Çocukluk Çağında Lösemi
Akut lösemi, çocukluk çağı kanserleri arasında en sık görülenidir. Toplumlara göre görülme sıklığı değişebilmekle birlikte kabul edilen oran; yüz bin çocukta 3-4 arasındadır. Löseminin gelişmesinde; radyasyon ve boya sanayinde kullanılan benzene maruz kalma çok etkilidir. Bununla birlikte lösemi tanısı konulan çocukların büyük kesiminde hiçbir neden yoktur.
Çocuk lösemilerinde tedavi şekilleri; kemoterapi, radyoterapi ve kemik iliği naklidir. Kemoterapide ilk ay; altı-yedi farklı kemoterapatik ajanlar farklı dozlarda, yoğun olarak verilir. Tedaviye X ışını ile yapılan radyoterapi de eklenebilir.
Tedavinin birinci ayındaki iyileşme göstergelerine bakılarak risk sınıflaması yapılır. Bu sınıflama sonrası yüksek riskli gruba kemik iliği nakli yapılması gerekebilir. Kemik iliği nakli için; 18-65 yas arası sağlıklı herkes verici adayı olabilir.

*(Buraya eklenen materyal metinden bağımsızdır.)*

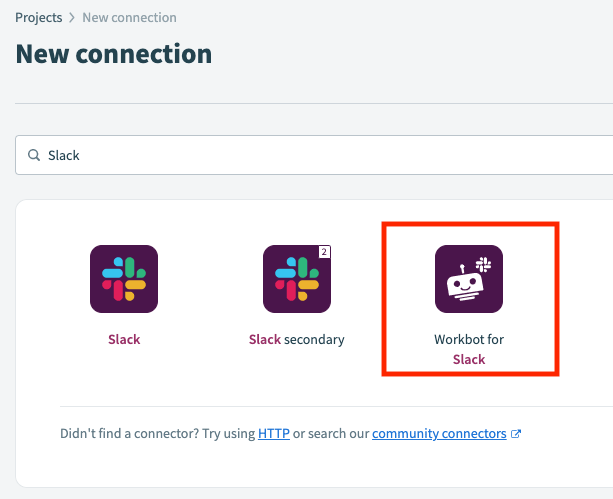Click the highlighted Slack word under Workbot for

[469, 359]
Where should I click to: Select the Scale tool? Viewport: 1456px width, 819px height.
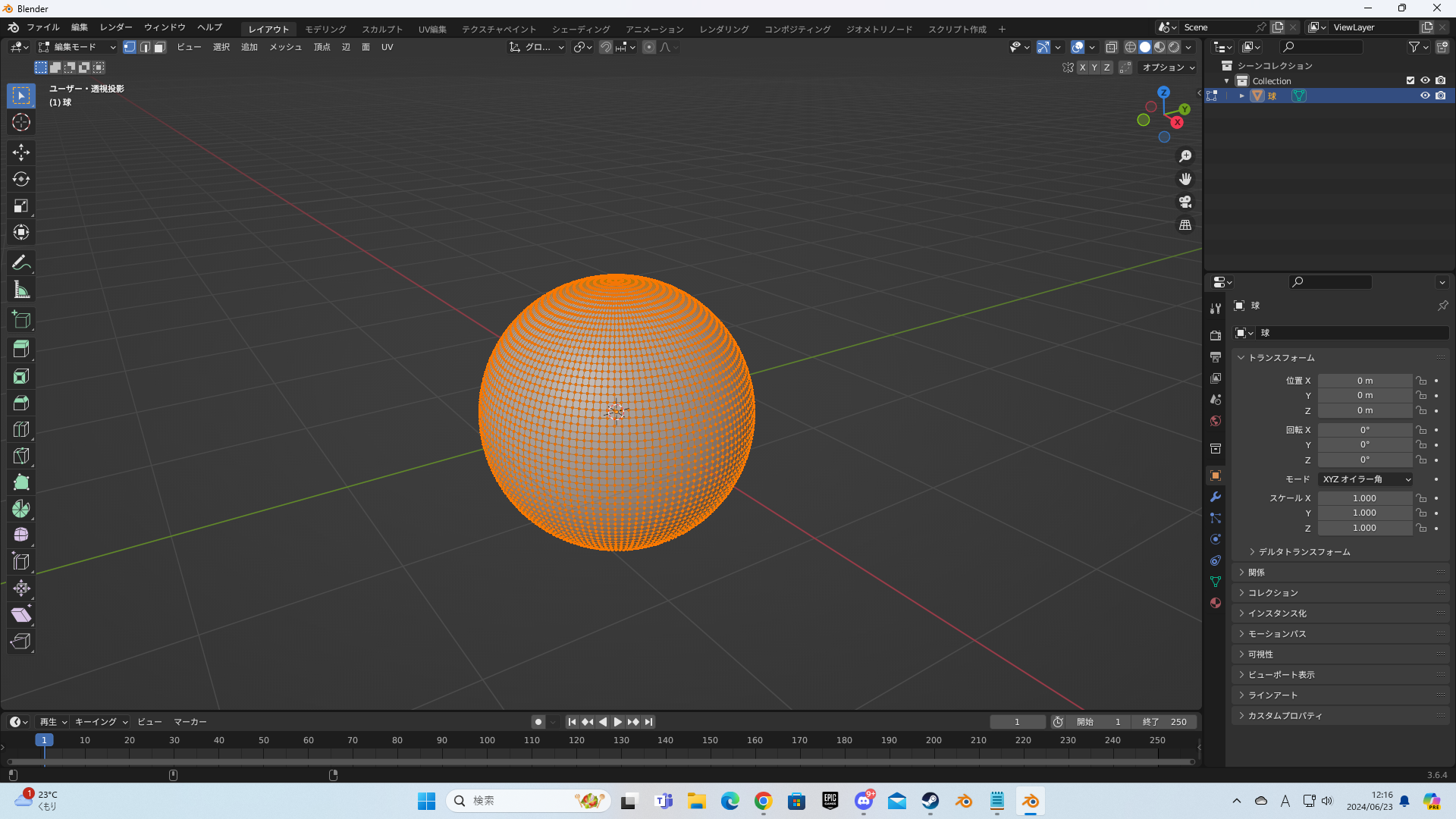[21, 206]
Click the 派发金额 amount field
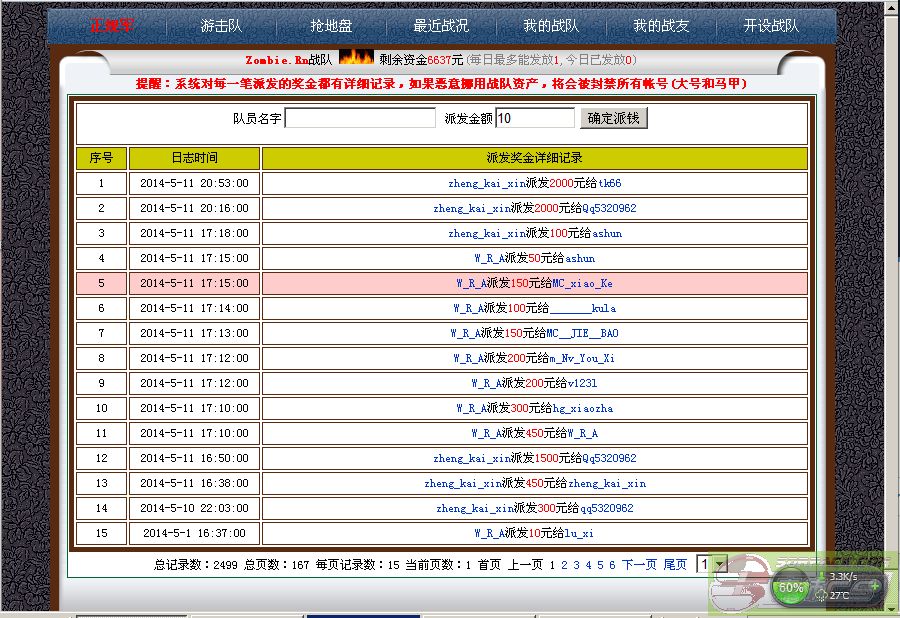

Verici adayı olabilmek için; ruhsatlı Kemik İliği Bankalarına başvurulabilir. Ancak genel olarak hastalarda ilk bakılan, aile bireyleridir.
Genel görüş olarak lösemi tedavi edilebilir bir hastalıktır. Ancak yüzde 10-20lik grupta, hastalık ne yazık ki tekrar edebilir. İki yıl sonra hastalığın tekrarlama riskinin çok azaldığı, beşinci yıldan sonra ise bu riskin olmadığı düşünülüyor.
Lösemiye karşı; çocukları endüstriyel kirlenme ve kimyasal ajanlardan uzak tutmak gerekir. Süt ürünleri ve taze meyve-sebzenin bol bol tüketilmesi önerilir. Cep telefonu kullanımının da ergenliğin geç dönemlerine kadar izin verilmemesinde fayda var. Bilgisayar kullanımı da iki üç saati geçmemelidir.
Lösemi tedavisi uzun bir süreçtir. Ailenin bu sürece hazırlanması ve bir arada kalmaya özen göstermesi önemlidir. Hastane süreçlerinin; anne, baba, kardeşler tarafından paylaşılması gerekir. Bu arada bazı aileler tüm enerjilerini hasta çocuğa verip diğer kardeşleri ihmal edebiliyorlar. Diğer sağlıklı kardeşlere de zaman ayırmak gerekiyor.
Örneğin Nakil Aileleri Destek Projesi kapsamında; Atakumda lösemili çocukların ve ailelerinin kalacağı 12 dairelik bir bina yapılmıştır. Önümüzdeki aylarda hizmete girecek evler, nakil hastaları ve ailelerine üç-altı aylık süreçlerle verilecek ve bu kişilerin barınma problemleri çözülecek.
1960ların başında lösemi hastalarının yaşama şansı ne yazık ki birkaç ay ile sınırlıydı. Ancak kemoterapide kullanılan ilaçların sayısının artmasıyla, hayatta kalma süreleri yıllara uzamaya başladı.
Hastane ortamlarındaki temizlik tedbirleri, destekleyici beslenme önerileri, katater gibi daha sağlıklı damar yollarının kullanılması ve ailelerin de daha dikkatli olmasıyla; çocukluk lösemilerinin tedavi edilebilme oranları yükselmiştir. Tüm bu gelişmeler ile bu oran; yüzde 80 civarına ulaşmıştır.
HALSİZLİK VE KEMİK AĞRILARINA DİKKAT!
Akut lösemilerin gelişimi günler, haftalar içinde hızlıca olur. Kan kanseri hücrelerinin artmasına bağlı ilk gelişen bulgular; yaygın ve ısrarlı kemik ağrıları, halsizlik, vücutta morluklar, diş eti ve burun kanamaları, idrarda kan ve tekrarlayan enfeksiyonlardır.
Öncesinde şikayeti olmayan çocuğun tekrarlayan enfeksiyonlar ile birlikte halsizlik ve kanamaları mevcutsa; çocuk mutlaka bir hekim tarafından değerlendirilmelidir. Ayrıca kilo kaybı, gece terlemesi, iştahsızlık bulgularının birlikteliği de hekim tarafından analiz edilmelidir.